Crecían las flores en sus axilas y se paseaba morena en la plaza de enero. Ya no creía en los hombres pero siempre les regalaba una sonrisa cuando la miraban caminar por las aceras del pueblo.
Un día decidió salir desnuda a la calle, sin dudas, sin pena, sin miedos; entonces empezaron a brotarle girasoles en los senos, nardos en los ojos, bugambilias por todo el pelo y con tanta flor apenas si alcanzaba a mirar a los hombres que babeaban como perros.

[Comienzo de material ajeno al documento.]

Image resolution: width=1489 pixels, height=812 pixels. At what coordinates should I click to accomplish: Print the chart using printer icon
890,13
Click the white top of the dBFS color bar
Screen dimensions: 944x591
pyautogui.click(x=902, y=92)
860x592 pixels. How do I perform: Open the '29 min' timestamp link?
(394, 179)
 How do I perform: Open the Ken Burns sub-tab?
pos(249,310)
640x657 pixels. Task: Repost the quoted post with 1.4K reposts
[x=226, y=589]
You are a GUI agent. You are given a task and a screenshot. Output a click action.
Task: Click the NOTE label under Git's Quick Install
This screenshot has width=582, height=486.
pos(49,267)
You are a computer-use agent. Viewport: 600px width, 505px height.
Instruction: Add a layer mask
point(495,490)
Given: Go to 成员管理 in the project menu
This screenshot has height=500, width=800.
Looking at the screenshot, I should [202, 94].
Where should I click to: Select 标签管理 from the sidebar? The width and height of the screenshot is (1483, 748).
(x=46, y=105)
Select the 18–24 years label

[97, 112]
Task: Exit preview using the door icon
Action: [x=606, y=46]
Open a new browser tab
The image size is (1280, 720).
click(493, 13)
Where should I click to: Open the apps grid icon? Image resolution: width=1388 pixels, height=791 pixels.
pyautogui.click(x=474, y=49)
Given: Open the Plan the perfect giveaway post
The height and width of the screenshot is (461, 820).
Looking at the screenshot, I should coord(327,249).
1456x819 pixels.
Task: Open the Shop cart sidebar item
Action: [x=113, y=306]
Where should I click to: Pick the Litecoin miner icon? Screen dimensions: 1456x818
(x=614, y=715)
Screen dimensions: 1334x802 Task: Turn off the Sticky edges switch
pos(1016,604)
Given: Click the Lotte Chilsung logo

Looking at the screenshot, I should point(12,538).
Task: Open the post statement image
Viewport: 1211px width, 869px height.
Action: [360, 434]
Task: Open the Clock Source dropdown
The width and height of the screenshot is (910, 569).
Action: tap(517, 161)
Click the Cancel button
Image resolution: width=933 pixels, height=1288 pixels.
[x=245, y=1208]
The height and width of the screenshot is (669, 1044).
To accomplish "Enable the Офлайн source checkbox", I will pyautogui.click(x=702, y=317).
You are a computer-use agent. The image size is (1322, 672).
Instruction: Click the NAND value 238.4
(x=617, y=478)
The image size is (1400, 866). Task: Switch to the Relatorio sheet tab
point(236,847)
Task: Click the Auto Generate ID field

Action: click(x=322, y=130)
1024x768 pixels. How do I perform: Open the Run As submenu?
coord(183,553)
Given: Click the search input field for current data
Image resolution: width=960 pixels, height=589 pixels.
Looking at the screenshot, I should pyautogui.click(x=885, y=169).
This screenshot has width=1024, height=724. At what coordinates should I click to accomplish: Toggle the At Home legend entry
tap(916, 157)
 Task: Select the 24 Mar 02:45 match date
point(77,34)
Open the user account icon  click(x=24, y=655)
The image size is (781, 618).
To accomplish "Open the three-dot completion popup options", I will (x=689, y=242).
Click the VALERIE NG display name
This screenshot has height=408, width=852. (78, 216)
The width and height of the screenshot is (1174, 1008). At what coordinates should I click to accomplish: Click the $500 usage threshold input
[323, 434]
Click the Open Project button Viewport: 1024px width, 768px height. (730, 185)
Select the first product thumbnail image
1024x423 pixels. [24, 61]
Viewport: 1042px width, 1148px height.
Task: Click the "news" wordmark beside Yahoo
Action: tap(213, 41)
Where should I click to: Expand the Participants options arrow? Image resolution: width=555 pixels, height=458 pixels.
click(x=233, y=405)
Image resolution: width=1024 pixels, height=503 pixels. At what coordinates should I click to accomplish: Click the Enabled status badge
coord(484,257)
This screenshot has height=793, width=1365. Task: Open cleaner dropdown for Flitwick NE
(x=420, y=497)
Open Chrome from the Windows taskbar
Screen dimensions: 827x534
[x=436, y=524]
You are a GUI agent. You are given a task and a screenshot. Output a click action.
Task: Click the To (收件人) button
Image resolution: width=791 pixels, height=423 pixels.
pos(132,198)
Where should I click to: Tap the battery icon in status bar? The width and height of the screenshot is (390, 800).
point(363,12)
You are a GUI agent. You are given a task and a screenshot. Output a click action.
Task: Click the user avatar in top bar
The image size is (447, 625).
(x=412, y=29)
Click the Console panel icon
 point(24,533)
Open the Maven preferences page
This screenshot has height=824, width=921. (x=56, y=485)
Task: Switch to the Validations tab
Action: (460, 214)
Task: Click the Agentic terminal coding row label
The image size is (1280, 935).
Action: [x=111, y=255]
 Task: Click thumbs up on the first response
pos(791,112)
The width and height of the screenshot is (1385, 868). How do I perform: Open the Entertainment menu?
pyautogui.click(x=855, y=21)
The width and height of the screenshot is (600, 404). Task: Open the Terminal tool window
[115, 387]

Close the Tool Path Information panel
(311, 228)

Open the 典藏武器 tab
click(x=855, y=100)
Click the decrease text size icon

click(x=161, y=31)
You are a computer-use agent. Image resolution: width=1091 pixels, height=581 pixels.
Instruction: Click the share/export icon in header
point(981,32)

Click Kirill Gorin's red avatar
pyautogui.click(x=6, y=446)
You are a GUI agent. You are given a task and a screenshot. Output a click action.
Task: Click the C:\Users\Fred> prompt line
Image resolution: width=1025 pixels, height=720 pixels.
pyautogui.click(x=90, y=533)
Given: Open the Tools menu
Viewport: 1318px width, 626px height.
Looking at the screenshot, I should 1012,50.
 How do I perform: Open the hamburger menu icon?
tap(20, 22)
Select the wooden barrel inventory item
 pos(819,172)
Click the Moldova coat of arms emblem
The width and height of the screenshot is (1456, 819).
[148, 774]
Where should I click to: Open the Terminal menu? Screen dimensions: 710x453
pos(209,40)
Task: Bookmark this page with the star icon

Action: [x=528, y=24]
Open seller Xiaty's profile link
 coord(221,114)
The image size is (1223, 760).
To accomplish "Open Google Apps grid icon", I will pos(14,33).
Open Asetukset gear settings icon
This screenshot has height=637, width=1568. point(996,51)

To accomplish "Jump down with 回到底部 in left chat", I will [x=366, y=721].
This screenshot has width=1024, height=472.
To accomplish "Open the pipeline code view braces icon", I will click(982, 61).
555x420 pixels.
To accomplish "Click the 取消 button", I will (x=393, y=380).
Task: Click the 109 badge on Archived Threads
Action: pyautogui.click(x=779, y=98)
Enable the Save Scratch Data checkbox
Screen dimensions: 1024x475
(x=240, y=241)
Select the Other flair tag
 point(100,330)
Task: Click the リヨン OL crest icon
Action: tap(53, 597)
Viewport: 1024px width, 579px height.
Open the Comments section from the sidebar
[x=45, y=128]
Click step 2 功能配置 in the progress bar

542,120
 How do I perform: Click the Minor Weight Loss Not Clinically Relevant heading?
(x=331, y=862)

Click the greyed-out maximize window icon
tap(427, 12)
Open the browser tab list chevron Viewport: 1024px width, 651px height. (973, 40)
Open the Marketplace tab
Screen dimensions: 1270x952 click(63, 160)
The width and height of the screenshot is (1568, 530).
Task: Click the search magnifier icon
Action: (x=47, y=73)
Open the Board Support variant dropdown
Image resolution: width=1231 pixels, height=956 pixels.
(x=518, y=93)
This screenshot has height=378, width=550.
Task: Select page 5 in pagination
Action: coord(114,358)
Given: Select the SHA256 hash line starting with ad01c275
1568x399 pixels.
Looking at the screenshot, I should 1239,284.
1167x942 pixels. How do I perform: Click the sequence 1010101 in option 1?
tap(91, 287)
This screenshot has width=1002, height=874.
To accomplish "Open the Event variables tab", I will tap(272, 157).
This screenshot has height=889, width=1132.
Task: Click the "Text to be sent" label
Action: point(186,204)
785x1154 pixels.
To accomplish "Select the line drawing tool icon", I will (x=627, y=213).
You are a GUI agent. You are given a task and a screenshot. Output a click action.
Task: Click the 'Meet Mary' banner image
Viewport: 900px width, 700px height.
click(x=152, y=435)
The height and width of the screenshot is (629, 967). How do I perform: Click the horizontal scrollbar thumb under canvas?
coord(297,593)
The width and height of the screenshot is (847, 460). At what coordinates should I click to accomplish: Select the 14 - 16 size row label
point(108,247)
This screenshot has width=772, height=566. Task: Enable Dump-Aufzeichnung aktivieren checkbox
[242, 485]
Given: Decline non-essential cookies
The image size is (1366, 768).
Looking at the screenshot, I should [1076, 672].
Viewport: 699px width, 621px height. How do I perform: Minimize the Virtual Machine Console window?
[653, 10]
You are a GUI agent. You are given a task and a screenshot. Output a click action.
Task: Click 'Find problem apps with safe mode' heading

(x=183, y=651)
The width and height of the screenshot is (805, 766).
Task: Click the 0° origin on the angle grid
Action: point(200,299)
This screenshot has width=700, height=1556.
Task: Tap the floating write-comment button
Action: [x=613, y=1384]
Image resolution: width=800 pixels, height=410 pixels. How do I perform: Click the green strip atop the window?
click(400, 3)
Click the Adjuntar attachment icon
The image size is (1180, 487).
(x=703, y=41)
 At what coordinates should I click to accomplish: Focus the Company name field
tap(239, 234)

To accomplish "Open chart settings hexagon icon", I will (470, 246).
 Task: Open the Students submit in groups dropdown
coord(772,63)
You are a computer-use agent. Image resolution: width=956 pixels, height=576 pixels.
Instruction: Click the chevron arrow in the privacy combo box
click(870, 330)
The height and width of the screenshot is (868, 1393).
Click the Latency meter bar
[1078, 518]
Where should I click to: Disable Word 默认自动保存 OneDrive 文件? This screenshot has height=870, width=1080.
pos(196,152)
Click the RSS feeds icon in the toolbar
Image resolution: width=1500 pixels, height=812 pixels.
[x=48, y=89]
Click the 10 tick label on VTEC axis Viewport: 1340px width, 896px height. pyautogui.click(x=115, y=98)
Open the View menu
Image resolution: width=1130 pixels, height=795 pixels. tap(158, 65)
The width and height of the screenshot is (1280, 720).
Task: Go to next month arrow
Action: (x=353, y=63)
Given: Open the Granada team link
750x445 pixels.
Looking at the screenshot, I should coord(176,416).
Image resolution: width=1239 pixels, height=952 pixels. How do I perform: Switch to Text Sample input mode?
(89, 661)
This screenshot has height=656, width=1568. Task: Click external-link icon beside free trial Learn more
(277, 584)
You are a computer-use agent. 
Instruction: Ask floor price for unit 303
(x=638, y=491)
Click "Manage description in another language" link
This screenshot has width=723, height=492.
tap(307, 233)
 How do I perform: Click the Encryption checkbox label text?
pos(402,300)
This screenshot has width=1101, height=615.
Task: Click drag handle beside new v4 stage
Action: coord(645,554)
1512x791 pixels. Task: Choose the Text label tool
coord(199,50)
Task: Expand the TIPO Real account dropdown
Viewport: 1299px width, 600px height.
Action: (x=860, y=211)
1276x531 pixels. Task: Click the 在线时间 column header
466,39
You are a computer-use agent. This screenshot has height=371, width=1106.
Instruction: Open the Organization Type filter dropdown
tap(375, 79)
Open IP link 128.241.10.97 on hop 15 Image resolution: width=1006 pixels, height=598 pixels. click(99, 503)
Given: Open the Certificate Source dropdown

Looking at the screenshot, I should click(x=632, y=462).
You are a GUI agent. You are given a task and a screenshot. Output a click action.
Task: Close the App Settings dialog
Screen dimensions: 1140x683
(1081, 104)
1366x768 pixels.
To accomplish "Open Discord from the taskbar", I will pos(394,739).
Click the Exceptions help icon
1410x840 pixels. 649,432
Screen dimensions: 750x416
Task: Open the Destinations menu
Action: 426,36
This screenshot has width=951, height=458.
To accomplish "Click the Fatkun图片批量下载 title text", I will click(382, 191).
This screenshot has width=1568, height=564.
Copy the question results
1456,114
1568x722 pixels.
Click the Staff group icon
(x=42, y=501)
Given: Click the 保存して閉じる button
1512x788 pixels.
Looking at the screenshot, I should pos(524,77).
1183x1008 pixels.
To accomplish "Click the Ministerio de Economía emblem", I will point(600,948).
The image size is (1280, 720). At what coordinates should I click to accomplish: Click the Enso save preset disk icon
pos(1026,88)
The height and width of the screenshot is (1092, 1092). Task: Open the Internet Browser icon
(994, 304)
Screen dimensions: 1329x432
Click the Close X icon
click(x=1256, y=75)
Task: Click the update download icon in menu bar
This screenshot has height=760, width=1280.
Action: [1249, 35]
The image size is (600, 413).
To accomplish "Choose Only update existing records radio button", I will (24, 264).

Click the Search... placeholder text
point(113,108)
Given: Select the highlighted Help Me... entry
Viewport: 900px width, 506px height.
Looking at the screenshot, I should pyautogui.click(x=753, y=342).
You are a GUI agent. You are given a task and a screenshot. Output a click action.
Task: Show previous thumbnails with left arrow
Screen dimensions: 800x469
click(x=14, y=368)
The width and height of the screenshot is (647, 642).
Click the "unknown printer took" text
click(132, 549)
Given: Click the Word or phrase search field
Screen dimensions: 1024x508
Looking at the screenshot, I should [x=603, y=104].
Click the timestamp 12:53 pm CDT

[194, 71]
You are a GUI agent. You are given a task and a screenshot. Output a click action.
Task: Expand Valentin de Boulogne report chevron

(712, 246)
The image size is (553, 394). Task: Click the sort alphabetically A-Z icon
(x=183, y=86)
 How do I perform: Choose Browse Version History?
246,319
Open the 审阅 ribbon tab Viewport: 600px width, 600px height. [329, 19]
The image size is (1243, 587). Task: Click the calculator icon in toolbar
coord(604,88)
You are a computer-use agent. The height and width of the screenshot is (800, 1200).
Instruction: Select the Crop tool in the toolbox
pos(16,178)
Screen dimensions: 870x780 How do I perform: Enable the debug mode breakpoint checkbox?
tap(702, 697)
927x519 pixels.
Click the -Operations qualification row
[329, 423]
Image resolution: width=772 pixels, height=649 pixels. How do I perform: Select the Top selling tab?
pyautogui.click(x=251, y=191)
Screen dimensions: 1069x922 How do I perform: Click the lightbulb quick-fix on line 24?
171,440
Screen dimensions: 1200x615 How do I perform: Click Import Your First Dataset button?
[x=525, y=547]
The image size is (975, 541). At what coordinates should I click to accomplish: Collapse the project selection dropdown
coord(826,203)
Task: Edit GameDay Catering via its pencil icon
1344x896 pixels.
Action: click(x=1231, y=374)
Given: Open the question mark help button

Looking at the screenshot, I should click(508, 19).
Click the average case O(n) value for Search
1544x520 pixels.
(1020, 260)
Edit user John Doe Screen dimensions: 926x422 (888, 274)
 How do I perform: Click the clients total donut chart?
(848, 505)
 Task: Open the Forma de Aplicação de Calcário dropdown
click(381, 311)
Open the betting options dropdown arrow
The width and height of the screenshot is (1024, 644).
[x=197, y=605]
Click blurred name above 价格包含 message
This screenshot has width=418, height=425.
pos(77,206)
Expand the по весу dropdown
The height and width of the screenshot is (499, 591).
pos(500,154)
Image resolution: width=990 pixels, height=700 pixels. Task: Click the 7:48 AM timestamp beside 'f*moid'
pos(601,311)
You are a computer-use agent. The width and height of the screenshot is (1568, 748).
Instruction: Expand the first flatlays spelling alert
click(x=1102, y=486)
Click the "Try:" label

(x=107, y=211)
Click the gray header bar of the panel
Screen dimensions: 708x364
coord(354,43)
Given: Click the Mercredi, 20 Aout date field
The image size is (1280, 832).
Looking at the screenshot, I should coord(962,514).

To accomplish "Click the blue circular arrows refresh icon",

De entre las masas salió un hombre pequeñito, de esos que usan en los circos o en algunos ruedos para distraer al toro o al becerro, en su bolsillo llevaba unas bolitas de migajón. Se acercó a la mujer de las flores; sin reparo fue sacando las migajas, una por una las fue humectando con su saliva y empezó a pegárselas a la mujer por todo el cuerpo. Aquello parecía una nube floreada llena de grumos. La gente comenzó a reunirse alrededor de ella, al mismo tiempo llegaban aves y pajarracos de todos lados que aterrizaban en su Amazonas.
El jilguero fue el primero en posarse en su boca llena de tulipanes, los cenzontles picoteaban en su cuello de amapolas, los cuervos hambrientos se postraban en sus senos y desgarraban con torpeza los girasoles; su espalda era ya un recinto de canarios que llenaban sus ansias de pecas y margaritas, y más abajo los colibríes se suspendían en el aire y se intercalaban para succionar el néctar orquídea de su sexo.
Ella dejó de respirar, desnuda permaneció la piel y los hilos rojos brotaban de su cuerpo como acuarelas que se derramaban sobre la plaza de enero, salpicada ya de plumas y migajas, y de miradas de perros.